Schwäbische Zeitung (Biberach)
Zu viele Länder mit zu wenigen Gemeinsamkeiten
Senkung klimaschädlicher Treibhausgase geht nur langsam voran – Klimaforscher fordern neues Konferenzformat
- Die UN-Klimakonferenz COP27 war im Wesentlichen ein Fehlschlag, sagen die Experten. Dabei hat sich nichts daran geändert, dass die Durchschnittstemperatur auf der Erde steigt. Die zweiwöchigen Verhandlungen in Ägypten hatten lediglich bei den Finanzhilfen für ärmere Staaten einen echten Fortschritt gebracht. Bei der verbindlich geregelten Senkung klimaschädlicher Treibhausgase dagegen kamen die etwa 200 Staaten nicht voran.
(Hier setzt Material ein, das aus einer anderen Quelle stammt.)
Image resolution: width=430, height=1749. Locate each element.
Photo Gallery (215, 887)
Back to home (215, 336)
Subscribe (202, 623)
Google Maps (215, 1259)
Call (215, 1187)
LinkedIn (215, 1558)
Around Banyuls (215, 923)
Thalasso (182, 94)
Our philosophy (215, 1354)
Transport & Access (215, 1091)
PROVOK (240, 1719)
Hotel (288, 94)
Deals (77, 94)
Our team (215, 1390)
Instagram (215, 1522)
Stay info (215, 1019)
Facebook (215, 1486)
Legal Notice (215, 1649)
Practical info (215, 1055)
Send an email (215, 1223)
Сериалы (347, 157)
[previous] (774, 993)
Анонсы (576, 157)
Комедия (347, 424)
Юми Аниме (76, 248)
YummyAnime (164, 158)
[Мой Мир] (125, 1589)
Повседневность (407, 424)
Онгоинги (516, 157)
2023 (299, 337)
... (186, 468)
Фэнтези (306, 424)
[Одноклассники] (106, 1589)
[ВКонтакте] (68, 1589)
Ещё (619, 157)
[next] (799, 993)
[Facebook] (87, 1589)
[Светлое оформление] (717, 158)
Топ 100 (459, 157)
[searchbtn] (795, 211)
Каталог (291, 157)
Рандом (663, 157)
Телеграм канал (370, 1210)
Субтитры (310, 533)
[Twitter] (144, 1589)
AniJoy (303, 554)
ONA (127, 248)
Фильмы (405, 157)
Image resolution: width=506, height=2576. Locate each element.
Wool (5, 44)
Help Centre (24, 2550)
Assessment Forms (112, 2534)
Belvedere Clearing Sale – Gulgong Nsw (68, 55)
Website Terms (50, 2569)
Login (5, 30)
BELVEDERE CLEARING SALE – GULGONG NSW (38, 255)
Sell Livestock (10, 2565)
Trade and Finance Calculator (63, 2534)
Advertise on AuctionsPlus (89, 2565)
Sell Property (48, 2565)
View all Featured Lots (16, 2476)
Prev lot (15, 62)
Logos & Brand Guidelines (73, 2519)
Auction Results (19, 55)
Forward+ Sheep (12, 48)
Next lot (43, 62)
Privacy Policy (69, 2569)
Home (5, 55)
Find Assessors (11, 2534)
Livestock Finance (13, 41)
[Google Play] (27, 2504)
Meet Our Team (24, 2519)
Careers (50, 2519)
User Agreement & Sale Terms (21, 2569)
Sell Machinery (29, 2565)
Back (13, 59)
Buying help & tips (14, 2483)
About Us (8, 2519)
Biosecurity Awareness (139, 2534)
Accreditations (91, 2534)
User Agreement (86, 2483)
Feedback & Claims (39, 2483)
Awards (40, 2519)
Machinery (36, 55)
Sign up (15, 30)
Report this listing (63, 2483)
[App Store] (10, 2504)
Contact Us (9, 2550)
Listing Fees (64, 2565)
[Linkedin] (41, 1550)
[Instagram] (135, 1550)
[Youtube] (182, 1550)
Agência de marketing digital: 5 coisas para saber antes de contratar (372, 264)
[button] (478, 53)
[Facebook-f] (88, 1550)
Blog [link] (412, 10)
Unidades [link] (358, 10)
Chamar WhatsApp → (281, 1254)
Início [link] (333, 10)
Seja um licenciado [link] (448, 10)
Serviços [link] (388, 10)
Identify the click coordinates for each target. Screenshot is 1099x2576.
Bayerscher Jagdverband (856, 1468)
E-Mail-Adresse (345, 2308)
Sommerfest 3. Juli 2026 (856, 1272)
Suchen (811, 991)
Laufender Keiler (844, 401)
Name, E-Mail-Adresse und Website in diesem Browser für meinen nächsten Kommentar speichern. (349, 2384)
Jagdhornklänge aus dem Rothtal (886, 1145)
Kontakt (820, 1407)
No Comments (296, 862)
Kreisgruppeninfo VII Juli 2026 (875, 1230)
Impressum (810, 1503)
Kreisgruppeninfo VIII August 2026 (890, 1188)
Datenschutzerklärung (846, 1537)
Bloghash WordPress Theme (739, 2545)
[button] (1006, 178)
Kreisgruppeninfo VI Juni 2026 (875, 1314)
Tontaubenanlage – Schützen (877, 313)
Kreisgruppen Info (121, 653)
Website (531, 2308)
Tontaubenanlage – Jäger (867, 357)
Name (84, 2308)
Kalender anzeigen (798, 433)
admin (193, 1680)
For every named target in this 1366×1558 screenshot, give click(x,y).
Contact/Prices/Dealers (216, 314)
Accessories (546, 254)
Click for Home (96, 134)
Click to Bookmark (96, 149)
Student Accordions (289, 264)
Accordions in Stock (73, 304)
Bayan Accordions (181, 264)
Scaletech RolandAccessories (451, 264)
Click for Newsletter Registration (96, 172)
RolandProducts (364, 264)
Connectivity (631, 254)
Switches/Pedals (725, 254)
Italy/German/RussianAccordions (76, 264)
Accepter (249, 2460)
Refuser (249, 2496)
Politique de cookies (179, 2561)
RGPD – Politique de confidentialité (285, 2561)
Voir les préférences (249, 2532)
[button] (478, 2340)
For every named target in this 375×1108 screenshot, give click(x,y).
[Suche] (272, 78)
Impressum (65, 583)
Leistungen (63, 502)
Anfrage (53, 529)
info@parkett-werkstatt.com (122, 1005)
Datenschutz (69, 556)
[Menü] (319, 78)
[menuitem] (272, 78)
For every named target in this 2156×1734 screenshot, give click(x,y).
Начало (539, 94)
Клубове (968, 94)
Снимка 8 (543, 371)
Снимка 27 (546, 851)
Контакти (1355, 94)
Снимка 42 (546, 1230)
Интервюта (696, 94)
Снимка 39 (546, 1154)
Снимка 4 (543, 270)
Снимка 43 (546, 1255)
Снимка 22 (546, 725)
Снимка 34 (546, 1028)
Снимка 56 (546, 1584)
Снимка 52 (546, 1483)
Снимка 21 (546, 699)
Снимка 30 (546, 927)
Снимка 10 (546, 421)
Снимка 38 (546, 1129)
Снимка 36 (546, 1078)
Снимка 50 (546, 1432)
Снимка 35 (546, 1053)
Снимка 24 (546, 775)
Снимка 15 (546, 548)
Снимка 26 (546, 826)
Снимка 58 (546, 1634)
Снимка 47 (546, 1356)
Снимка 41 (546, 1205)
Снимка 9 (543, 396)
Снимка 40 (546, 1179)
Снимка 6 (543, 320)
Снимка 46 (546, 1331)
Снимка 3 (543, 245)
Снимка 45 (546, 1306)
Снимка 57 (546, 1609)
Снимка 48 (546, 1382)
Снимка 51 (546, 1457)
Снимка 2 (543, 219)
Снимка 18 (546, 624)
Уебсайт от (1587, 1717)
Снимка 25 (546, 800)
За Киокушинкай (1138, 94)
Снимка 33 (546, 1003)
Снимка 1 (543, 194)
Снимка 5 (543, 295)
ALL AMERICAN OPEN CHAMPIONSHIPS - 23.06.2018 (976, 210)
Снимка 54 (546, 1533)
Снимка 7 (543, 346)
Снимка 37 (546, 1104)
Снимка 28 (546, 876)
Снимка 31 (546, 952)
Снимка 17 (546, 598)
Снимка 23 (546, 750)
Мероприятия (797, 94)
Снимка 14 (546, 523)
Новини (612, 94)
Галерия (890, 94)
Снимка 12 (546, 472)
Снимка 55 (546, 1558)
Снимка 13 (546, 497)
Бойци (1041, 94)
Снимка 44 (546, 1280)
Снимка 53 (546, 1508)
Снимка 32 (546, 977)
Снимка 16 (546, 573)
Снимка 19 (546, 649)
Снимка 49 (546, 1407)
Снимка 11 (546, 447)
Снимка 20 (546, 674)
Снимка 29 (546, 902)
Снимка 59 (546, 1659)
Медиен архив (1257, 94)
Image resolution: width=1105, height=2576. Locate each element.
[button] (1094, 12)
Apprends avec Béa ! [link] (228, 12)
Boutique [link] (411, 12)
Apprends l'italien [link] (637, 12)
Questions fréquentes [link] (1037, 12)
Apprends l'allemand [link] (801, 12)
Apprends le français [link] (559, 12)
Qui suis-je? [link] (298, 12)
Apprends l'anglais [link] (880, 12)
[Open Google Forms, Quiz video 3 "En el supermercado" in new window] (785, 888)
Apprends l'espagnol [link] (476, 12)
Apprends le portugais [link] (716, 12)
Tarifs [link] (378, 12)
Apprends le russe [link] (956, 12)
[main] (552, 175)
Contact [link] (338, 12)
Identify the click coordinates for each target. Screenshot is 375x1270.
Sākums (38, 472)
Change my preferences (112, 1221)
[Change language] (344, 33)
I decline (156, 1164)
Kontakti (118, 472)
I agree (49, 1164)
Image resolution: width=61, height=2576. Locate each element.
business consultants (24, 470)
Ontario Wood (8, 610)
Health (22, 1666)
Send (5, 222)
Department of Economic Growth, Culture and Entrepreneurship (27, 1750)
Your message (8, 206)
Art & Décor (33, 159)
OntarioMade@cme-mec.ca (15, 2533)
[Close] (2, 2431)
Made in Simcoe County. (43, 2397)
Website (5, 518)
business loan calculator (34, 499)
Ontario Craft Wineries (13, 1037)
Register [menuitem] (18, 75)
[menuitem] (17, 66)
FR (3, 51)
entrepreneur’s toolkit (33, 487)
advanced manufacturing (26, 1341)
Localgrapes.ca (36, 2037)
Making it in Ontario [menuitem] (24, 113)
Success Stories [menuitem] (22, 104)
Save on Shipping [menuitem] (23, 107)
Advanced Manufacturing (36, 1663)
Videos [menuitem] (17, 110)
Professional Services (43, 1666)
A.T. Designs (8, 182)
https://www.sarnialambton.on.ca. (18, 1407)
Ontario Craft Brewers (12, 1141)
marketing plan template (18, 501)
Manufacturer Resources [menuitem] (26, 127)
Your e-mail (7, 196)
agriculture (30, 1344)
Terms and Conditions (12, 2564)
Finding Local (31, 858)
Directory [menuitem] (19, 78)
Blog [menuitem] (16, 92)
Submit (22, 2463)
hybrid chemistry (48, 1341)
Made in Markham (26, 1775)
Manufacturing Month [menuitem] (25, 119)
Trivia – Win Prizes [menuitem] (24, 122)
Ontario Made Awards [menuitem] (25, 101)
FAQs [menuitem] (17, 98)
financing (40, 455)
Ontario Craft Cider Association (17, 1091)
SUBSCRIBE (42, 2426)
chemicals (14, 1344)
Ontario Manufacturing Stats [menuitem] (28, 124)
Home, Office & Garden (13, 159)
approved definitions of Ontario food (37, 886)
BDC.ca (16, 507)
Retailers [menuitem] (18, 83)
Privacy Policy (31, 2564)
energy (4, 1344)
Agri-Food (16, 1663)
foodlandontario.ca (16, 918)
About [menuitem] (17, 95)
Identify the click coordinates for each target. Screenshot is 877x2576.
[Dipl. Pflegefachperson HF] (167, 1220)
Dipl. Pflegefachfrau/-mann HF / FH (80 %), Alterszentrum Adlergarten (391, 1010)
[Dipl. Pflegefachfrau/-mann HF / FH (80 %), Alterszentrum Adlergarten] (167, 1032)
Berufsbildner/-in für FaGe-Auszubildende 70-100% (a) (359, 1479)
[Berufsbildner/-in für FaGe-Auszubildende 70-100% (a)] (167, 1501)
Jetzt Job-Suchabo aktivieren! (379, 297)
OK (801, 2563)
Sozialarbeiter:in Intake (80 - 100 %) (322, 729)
Nicht nur Wissenschaftler und Umweltorganisationen äußerten sich darüber enttäuscht, sondern auch die EU-Kommission und die Bundesregierung.
Gibt es denn wirklich gar kein gemeinsames Eintreten für das 1,5-Grad-Ziel?
Eine „Koalition der Willigen“regt Mojib Latif von der Universität Kiel an. Der Klimaforscher hält Konferenzen wie die COP27 für überholt. Die EU-Länder müssten sich mit Kanada und den USA zusammentun.
Ende Juni hatten die G7-Staaten beschlossen, einen Vorschlag von Bundeskanzler Olaf Scholz (SPD) aufzugreifen. „Wir werden mit Partnern daran arbeiten, im Einklang mit internationalen Regeln bis Ende 2022 einen offenen und kooperativen internationalen Klimaclub ins Leben zu rufen“, hieß es in der Erklärung von Elmau. Noch gibt es den
Club nicht, aber geplant ist, dass sich alle Länder beteiligen können, die sich den Klimazielen von Paris verschreiben. 2015 wurde bei der damaligen Konferenz festgelegt, dass die Durchschnittstemperatur auf der Erde nicht um mehr als 1,5 Grad Celsius steigen soll, was erheblicher Anstrengungen bei der Senkung des CO2-Ausstoßes bedürfte. Deutlich mehr Anstrengungen, als die G7Länder gegenwärtig unternehmen.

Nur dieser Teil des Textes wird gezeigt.